Agricultural Economics Department

 

First Advisor

Lilyan E. Fulginiti

Second Advisor

Richard K. Perrin

Date of this Version

Spring 4-22-2021

Document Type

Dissertation

Citation

A dissertaton presented to the faculty of the Graduate College at the University of Nebraska in partial fulfillment of requirements for the degree of Doctor of Philosophy

Major: Agricultural Economics

Under the supervision of Professors Lilyan E. Fulginiti and Richard K. Perrin

Lincoln, Nebraska, April 2021

Comments

Copyright © 2021, Pedro W. Vertino de Queiroz

Abstract

This dissertation studied the adoption of agricultural technologies and the value of information for the allocation of resources in agriculture.

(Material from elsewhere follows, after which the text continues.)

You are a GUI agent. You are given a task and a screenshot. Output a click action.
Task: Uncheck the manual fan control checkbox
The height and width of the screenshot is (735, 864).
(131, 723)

Chapter 1 studied traditional (e.g., land and labor) and commercial (e.g., machinery and fertilizers) inputs in South American agriculture. Acemoglu’s directed technical change was used to estimate the process of induced innovation using deforestation as source of exogenous variation for the agricultural land supply. The results indicated that larger availability of land in intensive deforestation countries caused more land-complementary inputs (machinery) to be used relative to labor-complementary inputs (fertilizers). Technical change was biased towards land. Chapter 2 studied nitrogen fertilizer application in U.S. agriculture. Soil information (signal) allowed the adoption of variable rate technology (VRT) applications of nitrogen across the plots (cells) of the fields. I provided a Bayesian structural model, based on the Expected Value of Sample Information (EVSI), with an application using data from the Data-Intensive Farm Management (DIFM) project to evaluate the expected returns of VRT. Soil electroconductivity (EC) and VRT provided low expected returns which can be explained by EC being “poorly” correlated with the true soil conditions and/or the quality of the soil might be uniform across the fields, hence, not supporting the VRT adoption. Chapter 3 used remote sensing information to estimate the effects of droughts on agriculture for Brazilian municipalities. First, the effect of droughts for all the corn- and soybeans-producing Brazilian municipalities was estimated, then a model adding remote sensing data was estimated for the municipalities from a soybeans-producing region of Southern Brazil, both for the 2002-2016 period. The results implied that the lack of biophysical variables, reflecting the interaction among the soil, the plant, and the atmosphere, would bias the drought effects. This is important because economic decisions are made based on the effects of climate conditions in agriculture and remote sensing information can provide more reliable estimates of the true climatic effects.

Advisors: Lilyan E. Fulginiti and Richard K. Perrin.